Can we just take a moment and discuss how much motherhood sucks sometimes? Today was a colossally awful day. Like on a scale from 1 to 10, with 1 being fantastic and 10 being the pits, today was like a 15. No joke. It was just one frustration after another. I can't speak for the rest of mother-kind out there, but days like this leave me drained and exhausted in every way possible. What made today a 15? Let's review, shall we:
My day started off normally and without incident-got the boy up, fed and out the door for school on time, got the little lady up and fed, normal morning-time stuff at our house. Around 10, as I was running my 3-year-old through the bath, because, hey, wearing our cereal is so much more fun that actually eating it, I missed a call from my son's school. I listened to the message and I swear all of the blood left my face when I heard the words, "Mrs. Blahblah, this is Principal What's-her-face. There was a rather seriously incident with your son and he's now in my office. Please call me back as soon as you're able." Panicked, I immediately called the school and was put through to the principal, who then put my cherub-faced darling on the phone to tell me what he had done to land him in such hot water. Now, for the sake of his dignity later in life (stuff lives forever on the internet, amiright?), I will forgo all of the details of his crime, but suffice it to say, it was one of those "You did WHAT?!?!" moments, logged into the book of "Things I Ever Thought I'd Hear Myself Say."
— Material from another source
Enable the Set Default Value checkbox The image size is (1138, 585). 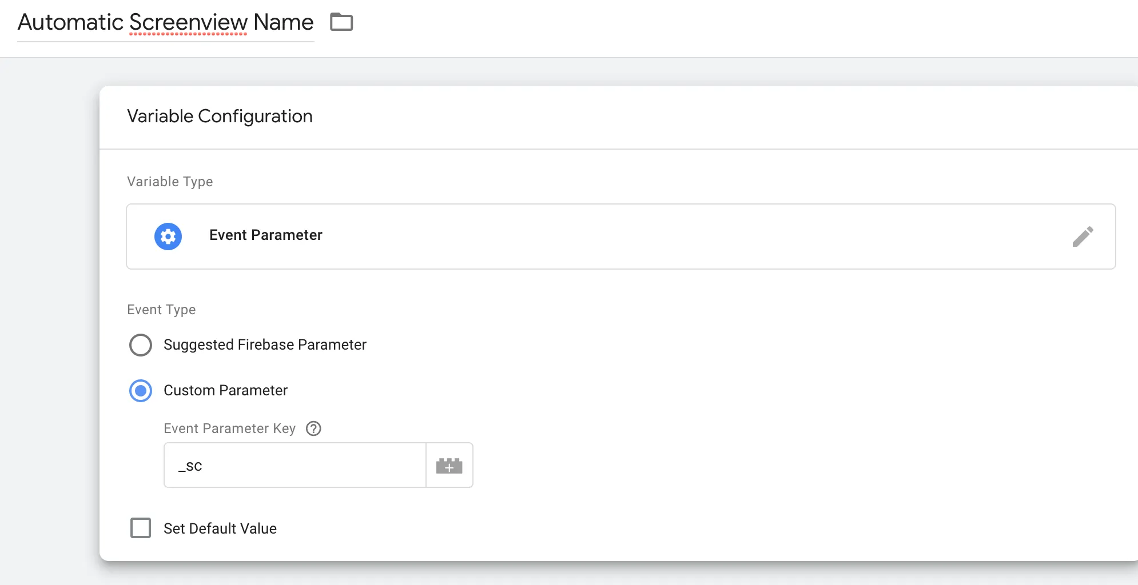[141, 528]
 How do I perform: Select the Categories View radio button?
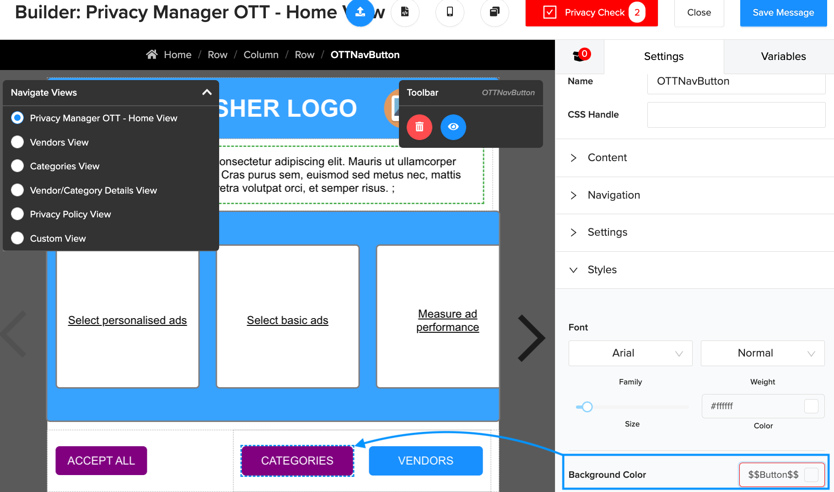pos(17,166)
Fast forward a bit to dinnertime, which as all of us mamas know, is second only to bedtime in terms of suckiness. The endless mantra of "eat your food" while your kid sits there and comes up with every delay tactic known to man, even though what you've made is their favorite thing in the whole wide world. Tonight was one of those nights. The 3-year-old has developed this lovely (and by lovely, I mean annoying as you-know-what) habit where she "chews" (it's in quotes because there is no chewing going on whatsoever, it just sits in her mouth) one bite for like 20 minutes. Well, tonight it was more like 40. For one piece of broccoli. Which she does like. Which she then gagged herself on, causing about half of her dinner to come up all over her fresh, clean PJ's and hair. Guess who had two baths today?
Add to that the whining that ensued from the boy once we got home because he lost tv and toys for the rest of the day due to his choices at school and that, my friends, is why both of my kids were in bed by 7:30 tonight.
Now, don't get me wrong. I love me kids. And I mean that, no sarcasm at all. They are the best things in my life in addition to my wonderful husband. I love being a mom and more importantly, I love being their mom. I wouldn't go back on that decision ever. And I really do love being able to stay home and raise them. I know so many women who want to be able to stay home with their kids can't and I know that I am blessed to be able to do so. I'm not trying to complain and say that my kids are awful and that my life sucks because I'm a mom. Because it doesn't. And I know it doesn't. There are just those days where by bedtime, you just sit and think, What the heck, universe?!?! And it's also nice to be able to vent a little about those awful days. Motherhood is the best and hardest job I have ever had. Being a mom is tough. There's a lot no one warns you about and there's days like this where all I want to do right now is eat my weight in ice cream, which, let's face it, would not be the best of choices. But I also know I'm not alone in feeling like this. I know there are so many other moms out there who have monumentally awful days like I just had. And there are some moms who have even worse days than the one I just lived through. Know that you're not alone!
Have you had a monumentally bad day lately?